The federal government may not create jobs, but it sure can take them away.
Citing its Title IX mandate, Swarthmore last week revoked its offer of a Resident Assistant (RA) position to Mia Ferguson after she refused to disclose details of a fellow student’s sexual assault case to college authorities. Ferguson has come at odds with the administration before, filing a complaint last spring under the Clery Act alleging that the College had shirked its legal responsibilities to properly report incidents of sexual assault.
Under the broad interpretation of Title IX set forth by the Department of Education, Resident Assistants are required to report any and all instances of sexual violence to the College. What renders Ferguson’s case so unique is the fact that she learned of the assault case before becoming an RA. The College is making the Title IX reporting requirement retroactive – something that even the DOE’s far-reaching interpretations of Title IX do not mention.

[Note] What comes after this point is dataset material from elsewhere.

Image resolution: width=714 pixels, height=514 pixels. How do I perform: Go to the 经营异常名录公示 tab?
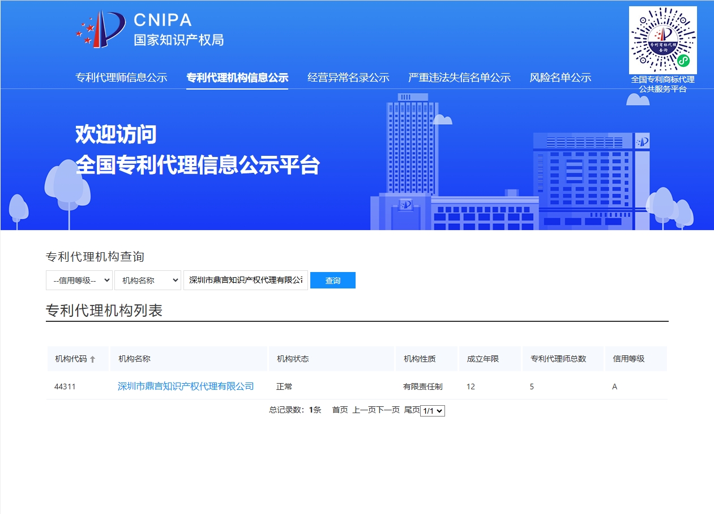coord(348,78)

The College’s bizarre legal logic sets a dangerous precedent, essentially removing the ability of victims who don’t want to report their assaults to confide in their friends. After all, those friends might one day become RAs, Student Academic Mentors (SAMs), Drug and Alcohol Resource Team (DART) members or other employees identified by the College as subject to the retroactive mandate and thus be forced to reveal every instance of sexual assault they ever learned of, regardless of whether that information was told to them in confidence.
We’ll leave the question of whether Ferguson’s firing was retaliation for her Clery Act complaint to the more cynical, but this episode is part of a larger pattern of colleges, under government orders, infringing on individual rights.
Victims are fully capable of making their own decisions on whether or not to report; they don’t need the Department of Education’s vague and arcane reporting requirements aimed at forcing their stories into the hands of college authorities. Moreover, the vague wording of the DOE mandates concerning reporting requirements open up the possibility of their abuse by colleges, as we saw in the case of Ferguson’s dismissal.
The Department of Education’s 2011 “Dear Colleague” letter mandates that colleges open investigations into a sexual assault case regardless of whether local law enforcement has also done so. One particularly confusing passage from the letter reads:
If the complainant requests confidentiality or asks that the complaint not be pursued, the school should take all reasonable steps to investigate and respond to the complaint consistent with the request for confidentiality or request not to pursue an investigation.
This contradictory passage is emblematic of colleges trying to substitute for the U.S. legal system – a substitution mandated, oddly enough, by the federal government. Leaving interpretation of this confusing language up to colleges will naturally result in a conflict of interest, as colleges unsuccessfully attempt to comply with reporting and investigation mandates while also trying to maintain respect for victims and their choices.
While we encourage victims to come forward with their stories and cooperate with the local police, we believe that victim rights come before the interests of the College or the government, and all of us must respect the choice of a victim not to report.
The debacle with Ferguson is the natural result of a Department of Education that seeks to deemphasize regular law enforcement in favor of college bureaucracies. Saddled with the responsibility of enforcing federal “law,” colleges – with their own interests and responsibilities – will intentionally or unintentionally twist the vague wording of the “Dear Colleague” letter until we have RAs being fired and victims’ privacy being violated.
We call upon the Department of Education to get colleges out of the judiciary process and put the law back in the hands of law enforcement.